Le suspect, né en 2003, est déjà connu de la justice pour des faits similaires ayant conduit à une condamnation en 2025. Interpellé le 17 décembre à Limoges, en Haute-Vienne, il a été placé en garde à vue dans le cadre d’investigations menées par la section de lutte contre la cybercriminalité du parquet de Paris et l’Office anti-cybercriminalité (OFAC). Une nouvelle communication est attendue à l’issue de cette mesure, susceptible de durer jusqu’à quarante-huit heures.

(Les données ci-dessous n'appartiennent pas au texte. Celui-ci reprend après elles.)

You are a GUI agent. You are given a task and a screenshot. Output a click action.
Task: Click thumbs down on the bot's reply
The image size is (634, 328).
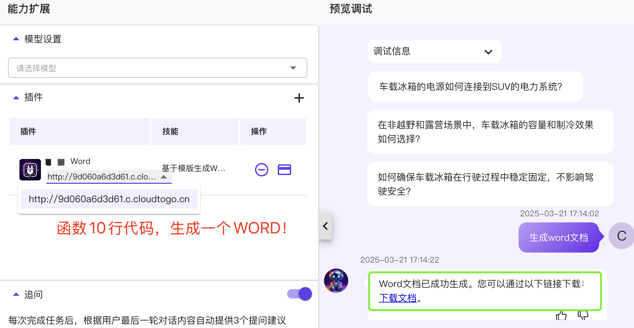pos(583,316)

La qualification pénale retenue par le parquet indique que l’intrusion ne se limite pas à un accès frauduleux isolé. Elle concerne un système étatique traitant des données personnelles, avec une circonstance aggravante liée à une action en bande organisée. Cette qualification implique l’existence d’une coordination préalable ainsi que la consultation effective de données sensibles, dont le périmètre précis reste à établir.
Ces éléments ont été partiellement confirmés par le ministre de l’Intérieur. Intervenant le 17 décembre sur franceinfo, Laurent Nuñez a indiqué que le ministère avait « fait l’objet d’une intrusion malveillante », qualifiée d’« acte grave ». L’attaque serait partie de boîtes de messagerie professionnelles compromises. Il a confirmé l’accès à des fichiers internes sensibles, notamment le Traitement des antécédents judiciaires (TAJ) et le Fichier des personnes recherchées (FPR), tout en reconnaissant que « l’ampleur des compromissions » n’était pas encore connue.
Conformément aux obligations légales, le ministère a saisi la CNIL et ouvert une enquête administrative interne.